Letter from Parliament - Paul Rowen MP
This week my work has had very much an education flavour.
Last Thursday night, I held a fundraiser at the India Lounge on Spotland Road to raise money towards building a Primary School in Marigat, Kenya.
Sister Maureen Maguire, one of the Parish Sisters at St Johns had worked over there in the 70s and 80s and I first visited the area back in 1992.
The event was organised in conjunction with my very good friend Terry Mason.
The main singer was Mayor-elect Keith Swift. Unfortunately while singing he became ill and ended up being admitted to the Infirmary. He is, I understand, now home, recovering and ready to take up his mayoral duties next week.

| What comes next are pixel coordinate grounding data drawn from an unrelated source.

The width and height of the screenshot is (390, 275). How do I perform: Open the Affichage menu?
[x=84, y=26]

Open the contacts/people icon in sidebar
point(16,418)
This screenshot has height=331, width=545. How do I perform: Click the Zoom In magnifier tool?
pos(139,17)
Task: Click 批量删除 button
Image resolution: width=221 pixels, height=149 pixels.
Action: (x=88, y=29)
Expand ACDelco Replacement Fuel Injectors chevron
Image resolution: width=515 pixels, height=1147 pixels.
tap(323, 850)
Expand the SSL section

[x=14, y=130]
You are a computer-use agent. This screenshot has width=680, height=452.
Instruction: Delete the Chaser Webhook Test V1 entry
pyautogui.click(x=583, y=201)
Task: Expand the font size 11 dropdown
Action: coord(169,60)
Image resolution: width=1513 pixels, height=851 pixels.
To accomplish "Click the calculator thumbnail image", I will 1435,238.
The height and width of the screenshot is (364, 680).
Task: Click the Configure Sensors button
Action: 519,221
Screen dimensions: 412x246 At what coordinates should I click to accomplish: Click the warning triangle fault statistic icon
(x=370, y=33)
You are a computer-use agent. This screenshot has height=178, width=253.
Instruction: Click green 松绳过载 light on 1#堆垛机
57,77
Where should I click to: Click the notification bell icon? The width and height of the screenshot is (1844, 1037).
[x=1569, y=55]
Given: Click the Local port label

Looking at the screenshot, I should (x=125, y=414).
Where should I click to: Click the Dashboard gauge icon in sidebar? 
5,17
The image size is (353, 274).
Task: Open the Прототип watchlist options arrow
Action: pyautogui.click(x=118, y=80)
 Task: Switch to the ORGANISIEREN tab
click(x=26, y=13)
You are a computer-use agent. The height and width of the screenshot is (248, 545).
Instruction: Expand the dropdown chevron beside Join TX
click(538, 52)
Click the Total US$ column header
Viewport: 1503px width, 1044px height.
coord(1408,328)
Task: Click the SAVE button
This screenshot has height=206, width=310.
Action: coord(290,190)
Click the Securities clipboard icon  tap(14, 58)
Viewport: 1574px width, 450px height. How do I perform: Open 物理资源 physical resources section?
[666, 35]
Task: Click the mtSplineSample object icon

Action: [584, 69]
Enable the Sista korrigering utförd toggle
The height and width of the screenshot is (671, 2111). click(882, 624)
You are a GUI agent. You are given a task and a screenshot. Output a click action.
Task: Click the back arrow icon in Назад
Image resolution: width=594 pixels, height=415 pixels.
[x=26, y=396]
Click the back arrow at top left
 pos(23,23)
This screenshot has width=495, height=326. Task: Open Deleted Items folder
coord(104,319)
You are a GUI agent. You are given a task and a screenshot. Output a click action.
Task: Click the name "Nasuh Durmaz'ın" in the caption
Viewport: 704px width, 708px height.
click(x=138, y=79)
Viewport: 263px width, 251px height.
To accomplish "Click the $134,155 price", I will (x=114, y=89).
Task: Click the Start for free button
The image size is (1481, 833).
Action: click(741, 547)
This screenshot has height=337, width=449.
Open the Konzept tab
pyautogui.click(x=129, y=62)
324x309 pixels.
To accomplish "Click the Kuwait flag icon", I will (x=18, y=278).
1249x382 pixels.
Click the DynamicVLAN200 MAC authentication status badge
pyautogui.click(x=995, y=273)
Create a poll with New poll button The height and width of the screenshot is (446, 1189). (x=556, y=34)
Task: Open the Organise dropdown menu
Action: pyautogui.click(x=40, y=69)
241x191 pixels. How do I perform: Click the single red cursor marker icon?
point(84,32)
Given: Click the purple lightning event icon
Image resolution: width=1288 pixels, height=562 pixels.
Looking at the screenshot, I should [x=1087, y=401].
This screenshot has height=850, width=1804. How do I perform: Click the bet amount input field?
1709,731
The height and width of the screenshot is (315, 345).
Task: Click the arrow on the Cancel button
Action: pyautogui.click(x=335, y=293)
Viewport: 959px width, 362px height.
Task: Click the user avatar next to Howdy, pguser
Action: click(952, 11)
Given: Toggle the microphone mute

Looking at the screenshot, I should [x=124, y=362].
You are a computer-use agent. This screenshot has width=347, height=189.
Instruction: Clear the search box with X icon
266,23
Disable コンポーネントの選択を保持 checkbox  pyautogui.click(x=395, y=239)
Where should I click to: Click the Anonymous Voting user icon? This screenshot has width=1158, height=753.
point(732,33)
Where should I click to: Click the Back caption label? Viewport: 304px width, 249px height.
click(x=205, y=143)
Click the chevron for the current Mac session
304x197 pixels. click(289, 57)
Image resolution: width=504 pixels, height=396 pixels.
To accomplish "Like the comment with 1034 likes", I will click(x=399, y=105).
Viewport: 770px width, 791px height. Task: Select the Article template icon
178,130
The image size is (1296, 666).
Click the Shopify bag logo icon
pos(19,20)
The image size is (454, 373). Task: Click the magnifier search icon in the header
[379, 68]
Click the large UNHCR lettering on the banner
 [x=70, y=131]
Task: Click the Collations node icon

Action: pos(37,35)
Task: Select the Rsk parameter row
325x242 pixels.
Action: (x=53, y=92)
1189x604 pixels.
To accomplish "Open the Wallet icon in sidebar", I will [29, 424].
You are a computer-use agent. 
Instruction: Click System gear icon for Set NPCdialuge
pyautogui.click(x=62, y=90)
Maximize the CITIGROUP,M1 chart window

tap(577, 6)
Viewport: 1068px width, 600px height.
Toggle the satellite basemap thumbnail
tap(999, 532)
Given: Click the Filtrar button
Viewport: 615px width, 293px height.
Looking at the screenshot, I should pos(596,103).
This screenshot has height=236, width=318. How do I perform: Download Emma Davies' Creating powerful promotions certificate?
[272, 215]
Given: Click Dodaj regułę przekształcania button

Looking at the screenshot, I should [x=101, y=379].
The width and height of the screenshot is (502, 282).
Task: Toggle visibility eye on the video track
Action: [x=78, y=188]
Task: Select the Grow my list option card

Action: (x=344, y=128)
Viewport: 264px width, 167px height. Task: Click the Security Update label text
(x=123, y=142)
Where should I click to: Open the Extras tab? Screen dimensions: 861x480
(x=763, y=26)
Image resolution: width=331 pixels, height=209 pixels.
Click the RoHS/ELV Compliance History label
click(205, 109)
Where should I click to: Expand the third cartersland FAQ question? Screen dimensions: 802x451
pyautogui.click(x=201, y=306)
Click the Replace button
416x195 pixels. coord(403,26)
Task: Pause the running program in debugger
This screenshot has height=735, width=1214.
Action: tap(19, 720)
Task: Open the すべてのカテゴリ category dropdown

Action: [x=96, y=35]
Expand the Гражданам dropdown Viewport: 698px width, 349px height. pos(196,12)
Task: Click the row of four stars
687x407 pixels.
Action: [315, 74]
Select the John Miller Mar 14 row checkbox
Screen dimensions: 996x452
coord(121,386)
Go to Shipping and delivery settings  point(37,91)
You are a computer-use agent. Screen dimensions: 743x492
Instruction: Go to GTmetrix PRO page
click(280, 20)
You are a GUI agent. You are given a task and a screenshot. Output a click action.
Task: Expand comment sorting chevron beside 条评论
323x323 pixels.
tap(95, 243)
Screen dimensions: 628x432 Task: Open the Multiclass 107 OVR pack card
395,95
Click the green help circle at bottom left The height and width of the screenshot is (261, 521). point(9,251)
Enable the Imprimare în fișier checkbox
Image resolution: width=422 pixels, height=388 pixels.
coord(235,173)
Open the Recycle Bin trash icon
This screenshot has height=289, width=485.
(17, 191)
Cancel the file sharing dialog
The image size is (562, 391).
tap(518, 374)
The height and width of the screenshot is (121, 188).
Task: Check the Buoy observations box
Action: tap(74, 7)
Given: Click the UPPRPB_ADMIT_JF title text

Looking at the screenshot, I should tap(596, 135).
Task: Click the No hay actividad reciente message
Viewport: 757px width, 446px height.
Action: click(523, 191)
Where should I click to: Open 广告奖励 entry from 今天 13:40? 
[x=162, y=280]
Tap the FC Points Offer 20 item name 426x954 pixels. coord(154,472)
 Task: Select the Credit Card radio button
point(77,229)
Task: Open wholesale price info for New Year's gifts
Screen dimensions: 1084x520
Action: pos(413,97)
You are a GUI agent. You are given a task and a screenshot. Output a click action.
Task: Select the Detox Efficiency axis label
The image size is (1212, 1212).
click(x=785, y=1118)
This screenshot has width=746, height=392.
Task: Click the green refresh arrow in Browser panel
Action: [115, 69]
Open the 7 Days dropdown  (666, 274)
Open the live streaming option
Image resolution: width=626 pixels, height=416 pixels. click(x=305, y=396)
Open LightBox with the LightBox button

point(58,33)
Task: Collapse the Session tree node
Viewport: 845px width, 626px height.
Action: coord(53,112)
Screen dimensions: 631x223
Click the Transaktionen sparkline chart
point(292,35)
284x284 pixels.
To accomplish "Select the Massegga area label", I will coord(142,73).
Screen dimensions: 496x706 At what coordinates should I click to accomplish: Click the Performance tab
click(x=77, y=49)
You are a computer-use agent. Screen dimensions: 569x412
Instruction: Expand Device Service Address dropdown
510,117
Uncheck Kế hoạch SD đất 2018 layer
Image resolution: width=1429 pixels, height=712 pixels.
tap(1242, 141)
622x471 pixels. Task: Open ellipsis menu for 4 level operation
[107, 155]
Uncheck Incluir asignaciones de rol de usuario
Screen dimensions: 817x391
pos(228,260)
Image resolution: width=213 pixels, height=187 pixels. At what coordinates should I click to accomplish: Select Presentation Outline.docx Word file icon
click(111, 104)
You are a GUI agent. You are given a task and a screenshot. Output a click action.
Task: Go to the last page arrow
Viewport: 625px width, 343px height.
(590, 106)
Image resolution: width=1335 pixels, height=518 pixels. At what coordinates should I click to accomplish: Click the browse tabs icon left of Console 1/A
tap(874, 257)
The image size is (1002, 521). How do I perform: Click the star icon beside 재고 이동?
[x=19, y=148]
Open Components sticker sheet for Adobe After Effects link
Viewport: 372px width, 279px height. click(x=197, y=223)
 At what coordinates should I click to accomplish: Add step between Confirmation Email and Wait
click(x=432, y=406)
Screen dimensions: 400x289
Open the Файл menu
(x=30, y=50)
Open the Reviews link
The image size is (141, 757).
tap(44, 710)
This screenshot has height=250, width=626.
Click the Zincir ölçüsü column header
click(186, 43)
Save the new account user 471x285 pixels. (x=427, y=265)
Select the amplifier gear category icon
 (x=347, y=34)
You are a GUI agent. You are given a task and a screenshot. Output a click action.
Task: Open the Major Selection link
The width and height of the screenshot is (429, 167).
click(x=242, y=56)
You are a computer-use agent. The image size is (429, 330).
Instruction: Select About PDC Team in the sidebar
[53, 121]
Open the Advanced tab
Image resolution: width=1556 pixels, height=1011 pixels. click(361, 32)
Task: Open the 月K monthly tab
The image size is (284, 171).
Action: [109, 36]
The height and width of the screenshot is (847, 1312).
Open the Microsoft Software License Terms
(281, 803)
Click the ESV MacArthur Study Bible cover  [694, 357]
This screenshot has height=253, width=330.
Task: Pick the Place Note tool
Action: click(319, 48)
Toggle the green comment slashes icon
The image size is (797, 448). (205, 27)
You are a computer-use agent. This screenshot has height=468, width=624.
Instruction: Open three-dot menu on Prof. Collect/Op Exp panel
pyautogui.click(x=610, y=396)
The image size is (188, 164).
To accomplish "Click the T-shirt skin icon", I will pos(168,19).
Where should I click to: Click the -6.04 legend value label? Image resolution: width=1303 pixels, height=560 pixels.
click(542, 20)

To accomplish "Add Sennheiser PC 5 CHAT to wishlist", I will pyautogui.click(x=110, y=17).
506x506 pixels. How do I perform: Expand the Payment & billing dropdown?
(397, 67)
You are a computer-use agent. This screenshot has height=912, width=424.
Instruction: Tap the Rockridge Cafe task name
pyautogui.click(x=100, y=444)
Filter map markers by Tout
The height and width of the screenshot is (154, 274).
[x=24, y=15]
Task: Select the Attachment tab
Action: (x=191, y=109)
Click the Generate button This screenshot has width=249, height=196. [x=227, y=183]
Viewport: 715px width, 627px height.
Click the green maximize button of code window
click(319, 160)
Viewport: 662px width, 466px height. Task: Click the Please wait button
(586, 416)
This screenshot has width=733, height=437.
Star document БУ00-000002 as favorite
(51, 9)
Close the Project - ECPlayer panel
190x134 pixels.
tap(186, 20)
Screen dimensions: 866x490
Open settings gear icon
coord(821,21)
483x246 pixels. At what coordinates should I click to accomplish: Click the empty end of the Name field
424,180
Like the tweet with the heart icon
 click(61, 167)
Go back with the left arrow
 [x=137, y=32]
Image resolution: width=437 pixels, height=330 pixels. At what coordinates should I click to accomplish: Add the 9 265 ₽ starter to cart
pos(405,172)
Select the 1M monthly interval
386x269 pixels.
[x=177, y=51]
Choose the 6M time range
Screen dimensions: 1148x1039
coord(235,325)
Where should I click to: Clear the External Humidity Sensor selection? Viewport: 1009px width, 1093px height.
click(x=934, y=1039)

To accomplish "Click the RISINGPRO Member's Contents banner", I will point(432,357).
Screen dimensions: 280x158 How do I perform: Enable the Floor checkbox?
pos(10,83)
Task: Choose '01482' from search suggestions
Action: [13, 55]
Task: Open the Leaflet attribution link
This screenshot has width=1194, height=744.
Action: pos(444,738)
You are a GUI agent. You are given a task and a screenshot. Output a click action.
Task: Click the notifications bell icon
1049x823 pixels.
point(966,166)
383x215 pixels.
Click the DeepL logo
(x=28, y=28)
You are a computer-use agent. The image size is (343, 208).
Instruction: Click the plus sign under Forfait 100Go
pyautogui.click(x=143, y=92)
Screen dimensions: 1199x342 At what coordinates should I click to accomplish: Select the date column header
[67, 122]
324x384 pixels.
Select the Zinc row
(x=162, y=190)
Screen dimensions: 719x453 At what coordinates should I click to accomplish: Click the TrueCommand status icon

The event raised over £1,600 and I would particularly like to thank Ray and his staff for letting us use his excellent restaurant.
On Friday, together with Jim Dobbin MP, I attended an assembly at St Vincent's, Norden organised by the pupils from year four. It was on the theme of the importance of education particularly for girls especially in many developing countries where they do not get an automatic right to go to school. Head teacher Eamonn Scott and his staff are to be congratulated on doing such a fine job.
On Tuesday, together with two general secretaries and one assistant secretary of the three main teaching unions, I met the prime minister, Gordon Brown, to discuss the problem of asbestos in schools. It was an excellent meeting and the PM gave his approval for a follow up meeting with education mMinisters.
On Friday, I am due to speak in support of John Bercow's private members bBill on special educational needs. John has been a great campaigner of the needs of children with special educational needs so I hope his bill gets a second reading.
The big education story affecting Rochdale has been the starting of construction work on our new sixth form college. This is crucial for both the physical and social regeneration of our town. Three years ago, this moment seemed to be miles away when young student Saj Suleman came to visit me about the 'brain drain'.
Its not been an easy ride but congratulations must go to Dame Pam Coward, chairman of the governors at our college, the acting principal and the rest of the team who have helped deliver this, a move that will revolutionalise education in Rochdale - with the country's best and most up to date facilities.
In addition to this I've asked questions on the development of maternity and children's services in Greater Manchester. The project is now over budget and behind schedule and removes services from the Rochdale Infirmary. This is an issue that I will continue to campaign for the best health facilities in Rochdale with health campaigners like Councillor Jean Ashworth, Father Arthur Nearey and the rest of the Friends of our Hospital.
I also welcomed the decision of the AGMA Leaders to fund the extension of Metrolink to Rochdale Town Centre. Council Leader Alan Taylor has done an excellent job convincing his AGMA colleagues to support the project.
This weekend I have surgeries at Spotland Community Centre and Balderstone Library and am due to meet the President of Kashmir.